Mr. Shear continued, “On July 1, we closed our largest acquisition to date with the acquisition of MeadowWood Behavioral Health. The acquisition opens a new market for the Company in Delaware, again expanding our geographic footprint. MeadowWood is expected to add approximately $15 million in annual PHC revenue, which is an approximate 30% increase over FY 2011 revenues. The Company also anticipates expanding the facility capacity by approximately 40%.”
Fiscal Fourth Quarter of 2011 Financial Results
Total net revenues for the three months ended June 30, 2011 increased 20.1% to $16.8 million compared to $14.0 million for the three months ended June 30, 2010. Net patient care revenues increased 17.7% to $15.5 million for the three months ended June 30, 2011 from $13.2 million for the three months ended June 30, 2010. This is primarily due to an overall increase in census at Seven Hills Hospital, Highland Ridge and Harbor Oaks facilities. Contract support services revenue provided by Wellplace increased 57.9% to $1.3 million for the three months ended June 30, 2011 compared to $839,000 for the three months ended June 30, 2010. This increase is due to the expansion of the Wayne County call center contract in December 2010, which increased services provided and payment under the contract.
Loss from operations was $398,000 for the 2011 fiscal fourth quarter compared to income from operations of $922,000 in the year-ago period. This decrease was primarily due to start-up costs related to the Renaissance Recovery facility, acquisition costs related to the MeadowWood acquisition, and costs related to the pending merger with Acadia Healthcare. Loss before income taxes was $366,000 for the three-month period ended June 30, 2011 compared income before income taxes of $874,000 in the year-earlier period. Net loss applicable to common shareholders was $666,000 for the fiscal 2011 fourth quarter, or $(0.03) loss per basic and diluted share, compared to net income of $439,000 or $0.02 per basic and diluted share, in the fiscal 2010 fourth quarter. The decrease is primarily related to the above-mentioned, one-time charges.
Fiscal Year 2011 Financial Results
For the fiscal year ended June 30, 2011, total net revenues increased 16.8% to $62.0 million compared to $53.1 million in the year-ago period. Net patient care revenues increased 15.8% to $57.5 million for the fiscal year ended June 30, 2011 compared to $49.6 million in the year-ago period. Contract support services increased 31.6% to $4.5 million from $3.4 million in the year ago period. Income from operations decreased 18.2% to $2.1 million compared to income from operations of $2.6 million in the same period in fiscal 2010. Net income applicable to common stockholders was $580,000 for the fiscal year ended June 30, 2011, or $0.03 per basic and diluted share compared to net income of $1.4 million, or $0.07 per basic and diluted share, for the year-ago period.
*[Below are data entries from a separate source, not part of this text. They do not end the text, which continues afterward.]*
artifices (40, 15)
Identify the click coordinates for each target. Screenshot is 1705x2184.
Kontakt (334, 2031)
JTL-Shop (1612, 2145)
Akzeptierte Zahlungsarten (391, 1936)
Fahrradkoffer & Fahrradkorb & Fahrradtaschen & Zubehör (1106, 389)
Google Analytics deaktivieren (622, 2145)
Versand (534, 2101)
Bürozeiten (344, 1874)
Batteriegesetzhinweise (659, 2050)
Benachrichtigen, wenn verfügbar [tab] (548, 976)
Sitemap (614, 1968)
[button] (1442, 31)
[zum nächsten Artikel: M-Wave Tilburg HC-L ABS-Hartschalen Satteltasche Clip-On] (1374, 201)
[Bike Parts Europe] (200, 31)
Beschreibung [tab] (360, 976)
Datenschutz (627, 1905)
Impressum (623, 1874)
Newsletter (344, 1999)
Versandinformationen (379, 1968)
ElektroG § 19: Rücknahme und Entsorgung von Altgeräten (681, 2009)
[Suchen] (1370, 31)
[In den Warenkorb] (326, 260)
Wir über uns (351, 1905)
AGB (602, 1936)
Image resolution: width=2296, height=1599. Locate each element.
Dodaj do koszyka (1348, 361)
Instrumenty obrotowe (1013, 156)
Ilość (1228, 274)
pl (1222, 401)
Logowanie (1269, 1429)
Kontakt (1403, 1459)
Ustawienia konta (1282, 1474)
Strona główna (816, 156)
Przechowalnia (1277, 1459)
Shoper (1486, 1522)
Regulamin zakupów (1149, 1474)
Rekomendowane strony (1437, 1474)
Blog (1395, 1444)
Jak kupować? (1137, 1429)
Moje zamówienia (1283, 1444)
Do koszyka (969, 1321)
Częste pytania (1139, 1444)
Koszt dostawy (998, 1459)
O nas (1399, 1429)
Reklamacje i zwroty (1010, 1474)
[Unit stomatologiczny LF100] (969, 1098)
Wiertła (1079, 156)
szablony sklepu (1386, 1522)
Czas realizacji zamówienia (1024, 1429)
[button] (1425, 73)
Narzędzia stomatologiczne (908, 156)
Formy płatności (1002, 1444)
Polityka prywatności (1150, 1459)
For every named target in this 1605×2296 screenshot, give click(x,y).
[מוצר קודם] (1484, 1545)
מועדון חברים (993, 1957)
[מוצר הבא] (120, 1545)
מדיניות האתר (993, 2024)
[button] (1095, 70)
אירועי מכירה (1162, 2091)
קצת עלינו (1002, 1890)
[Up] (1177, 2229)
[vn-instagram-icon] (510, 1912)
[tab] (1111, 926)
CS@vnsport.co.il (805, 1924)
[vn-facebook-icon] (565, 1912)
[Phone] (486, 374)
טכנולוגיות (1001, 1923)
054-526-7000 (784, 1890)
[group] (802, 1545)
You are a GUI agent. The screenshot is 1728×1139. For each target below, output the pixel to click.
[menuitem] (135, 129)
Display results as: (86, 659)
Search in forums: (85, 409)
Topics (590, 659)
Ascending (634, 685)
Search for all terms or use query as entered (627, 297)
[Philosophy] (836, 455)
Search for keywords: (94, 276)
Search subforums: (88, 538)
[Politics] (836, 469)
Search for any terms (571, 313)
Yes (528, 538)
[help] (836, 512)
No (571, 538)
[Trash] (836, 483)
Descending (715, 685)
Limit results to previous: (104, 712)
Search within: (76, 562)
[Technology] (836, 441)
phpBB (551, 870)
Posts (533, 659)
As of June 30, 2011, the Company had cash and cash equivalents of $3.7 million compared to $4.5 million as of June 30, 2010. Stockholders' equity improved to $17.9 million as of June 30, 2011 from $17.3 million as of June 30, 2010.
Mr. Shear concluded, “The merger with Acadia is on track to close early in our second fiscal quarter of 2012. We look for fiscal year 2012 to be a year of significant growth and profitability. The new company will allow us to expand our national footprint, take advantage of acquisition opportunities in the highly fragmented behavioral healthcare market, and continue to provide high-quality care for our patient populations.”
The Company will hold a conference call at 10 a.m. ET Thursday, August 18, 2011, to discuss the results. Interested parties should dial (877) 941-2322 (domestically) or (480) 629-9715 (internationally). A replay of the call will be available and can be accessed by dialing (877) 870-5176 (domestically) or (858) 384-5517 (internationally), using passcode 4466206.
The call will also be available live by webcast at Pioneer Behavioral Health's website at: http://ir.phc-inc.com/phoenix.zhtml?c=71354&p=irol-calendar and will also be available over the Internet and accessible at http://viavid.net/dce.aspx?sid=00008B99 .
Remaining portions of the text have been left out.